# Anyone made a helix?



## Randy Stone (Jan 2, 2008)

If I had the room I'd love to put an 8 or 10 foot diameter helix together to drop from my table height of 42 inches to ground level. Figuring that you would have to allow clearance for most eveything except maybe 1;20.3 stuff, what would the grade end up being? It could even be a dobble track with one line going up and the other going down. Any thoughts or ideas?


----------



## Semper Vaporo (Jan 2, 2008)

Well... thimking whilst I is typing...

Assuming the loops of track are directly over each other, then the clearance from one to the next has to fit a train. That distance has to include the thickness of the roadbed and track, and the height of the tallest train. Assume 8 inches for the train and 2 inches for the roadbed (that should be plenty and probably could be reduced!) that is a 10 inch change in elevation per loop, so you need 42/10 = 4.2 loops to drop 42-inches.

With a 10-ft diameter, you have Pi (3.14159) times the diameter for the circumference, so you have a distance of of 31.15-ft (or there abouts) per loop and 4.2 times that distance is, ummm... now I need a calculator... hang on... 132 ft. or 1583 inches... so the "Rise over Run" = Grade is: 42/1583 = .026 * 100 = 2.6 percent grade.

You may have to adjust the number of loops, or fractions thereof, to get the start and end points to come out to a useful place on the layout and you may alter the elevation per loop to fit your equipment and structural components.

Of course, if you make the helix a spiral where the higher sections are not directly over the lower sections then you remove the height requirement and can make many more loops that vary in diameter, but you could reduce the grade considerably that way. Calculating the length of a spiral is beyond my feeble brain at the moment, but I bet there is a website that could be found in a google or bing search that would tell us how.


----------



## Randy Stone (Jan 2, 2008)

Well 2.6% grade isn't bad at all. I was thinking it might be as much as 4%. 

If I were to build one, it would be a straight 10 foot dia outside spiral with the 8 foot spiral heliix on the inside. So the tracks would be directly over top of each other. 

This would make a great mountain RR with a mine on top.


----------



## Greg Elmassian (Jan 3, 2008)

I tried a 9' diameter helix for 21"... no way... I could ALMOST make a loco go up and down, but no cars... got the RS3 to traverse it eventually... 

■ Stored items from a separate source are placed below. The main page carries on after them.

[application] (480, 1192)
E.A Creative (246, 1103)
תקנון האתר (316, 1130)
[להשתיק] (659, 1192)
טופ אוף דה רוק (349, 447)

Read here for my experience and notes: *http://www.elmassian.com...trong>**








*


----------



## Dick413 (Jan 7, 2008)

Your looking for something like this


----------



## Randy Stone (Jan 2, 2008)

Yea DIck 

That looks cool. 

Thanks for posting.


----------



## Randy Stone (Jan 2, 2008)

Greg 

I can understand not being able to pull long trains up the helix, but why can't you take a long train down? 

What was the grade of you helix? 

Did you see much wheel slip going up?


----------



## K.A.Simpson (Mar 6, 2008)

Try www.StansTrains.com. 

Have look at his handy converter, which has all the variables about construction of a helix, distance, rise, amount of track needed, spacing, area needed to biuld - amongst lots of other items about garden railway construction. Well worth the very few $ to obtain. I found it lived up to what was advertised. 

I might add I have no connection to this business apart from being very happy with this product. 

Andrew 
Sandbar & Mudcrab Railways


----------



## Pete Thornton (Jan 2, 2008)

I did a Google search using "site:mylargescale.com helix track " and came up with a few threads. 

What didn't come up was the long discussion with Quinton (?), the owner of Train Mountain in Oregon, who asked about building a helix for access in/out of his storage shed. (Does anyone else remember?)


----------



## Greg Elmassian (Jan 3, 2008)

I was looking at clearance issues, i.e. being able to run taller cars, so I could not get the right number of turns and the track to track spacing. 

With those constraints the grade was too much, over 5, I think closer to 6. 

Also, this was on my main line, so I wanted to be able to run a 30-40 car train through, and go both directions. 

Stringlining going up was a problem, getting good transitions from level to grade too. 

Down seemed a lot easier, and I have a 5.5% grade about 60 foot long and manage keep cars on the track even with a lot of pressure, so short trains and downhill would most likely work, even with the strong grade. 

Dick's allows more turns and less of a grade. You can see that my space was greatly constrained, I could NOT put another 360 degrees of track in that space. 

Greg


----------



## fyrekop (Sep 20, 2011)

In the "If I'd only Known" section (page 90) of the Feb. 2012 Garden Railways is an article about building a helix and finding out larger scales didn't fit. The author, who lives in Pinetop, AZ, wanted to go up 2' in less than a 2% grade and included his calculations in the article. Worth a look if you happen to have an old copy laying about he has a couple of good photos too.


----------